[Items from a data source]
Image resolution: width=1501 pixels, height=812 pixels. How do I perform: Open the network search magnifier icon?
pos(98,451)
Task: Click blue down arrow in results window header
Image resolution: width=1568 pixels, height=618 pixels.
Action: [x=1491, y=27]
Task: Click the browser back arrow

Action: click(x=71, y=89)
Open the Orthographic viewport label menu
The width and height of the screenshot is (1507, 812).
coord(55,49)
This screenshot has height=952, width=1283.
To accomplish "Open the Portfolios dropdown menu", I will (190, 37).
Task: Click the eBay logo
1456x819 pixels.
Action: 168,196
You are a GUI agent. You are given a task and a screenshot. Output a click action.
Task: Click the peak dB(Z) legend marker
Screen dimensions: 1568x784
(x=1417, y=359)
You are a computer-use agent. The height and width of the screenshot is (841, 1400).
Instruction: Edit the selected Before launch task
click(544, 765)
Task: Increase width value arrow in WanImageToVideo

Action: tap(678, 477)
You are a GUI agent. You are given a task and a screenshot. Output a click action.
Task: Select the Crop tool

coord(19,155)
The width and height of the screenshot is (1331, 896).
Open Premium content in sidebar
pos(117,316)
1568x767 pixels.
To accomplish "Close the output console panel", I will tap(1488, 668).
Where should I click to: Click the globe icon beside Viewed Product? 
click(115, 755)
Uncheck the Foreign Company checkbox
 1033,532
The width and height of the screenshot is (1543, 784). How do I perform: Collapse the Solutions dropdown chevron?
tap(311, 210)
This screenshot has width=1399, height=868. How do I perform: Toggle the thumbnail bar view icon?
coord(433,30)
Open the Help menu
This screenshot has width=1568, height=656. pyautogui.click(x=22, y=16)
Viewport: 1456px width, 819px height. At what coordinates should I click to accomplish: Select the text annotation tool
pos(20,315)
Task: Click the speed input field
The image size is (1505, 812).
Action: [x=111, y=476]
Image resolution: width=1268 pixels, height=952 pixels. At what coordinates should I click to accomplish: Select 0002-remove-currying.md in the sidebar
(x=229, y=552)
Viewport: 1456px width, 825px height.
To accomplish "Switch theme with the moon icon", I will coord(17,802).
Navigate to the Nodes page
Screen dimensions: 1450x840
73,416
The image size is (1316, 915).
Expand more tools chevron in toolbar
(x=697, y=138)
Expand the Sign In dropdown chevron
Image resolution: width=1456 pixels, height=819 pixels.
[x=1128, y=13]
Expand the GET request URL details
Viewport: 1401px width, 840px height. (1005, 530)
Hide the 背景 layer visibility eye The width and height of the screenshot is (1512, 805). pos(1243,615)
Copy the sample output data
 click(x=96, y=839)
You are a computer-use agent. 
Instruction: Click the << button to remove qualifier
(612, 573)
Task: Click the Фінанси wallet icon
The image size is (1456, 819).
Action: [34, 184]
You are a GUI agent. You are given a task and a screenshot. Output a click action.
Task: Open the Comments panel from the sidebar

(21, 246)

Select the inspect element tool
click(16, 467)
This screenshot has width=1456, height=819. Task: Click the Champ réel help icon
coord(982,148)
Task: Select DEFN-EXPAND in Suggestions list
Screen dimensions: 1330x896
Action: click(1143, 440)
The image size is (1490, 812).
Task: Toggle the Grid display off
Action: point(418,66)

Task item: Take the stretch of lines above from the one containing "Open the Help menu" through the one containing "The image size is (1316, 915)." and repeat it exactly, adding no other line.

Response:
Open the Help menu
This screenshot has width=1568, height=656. pyautogui.click(x=22, y=16)
Viewport: 1456px width, 819px height. At what coordinates should I click to accomplish: Select the text annotation tool
pos(20,315)
Task: Click the speed input field
The image size is (1505, 812).
Action: [x=111, y=476]
Image resolution: width=1268 pixels, height=952 pixels. At what coordinates should I click to accomplish: Select 0002-remove-currying.md in the sidebar
(x=229, y=552)
Viewport: 1456px width, 825px height.
To accomplish "Switch theme with the moon icon", I will coord(17,802).
Navigate to the Nodes page
Screen dimensions: 1450x840
73,416
The image size is (1316, 915).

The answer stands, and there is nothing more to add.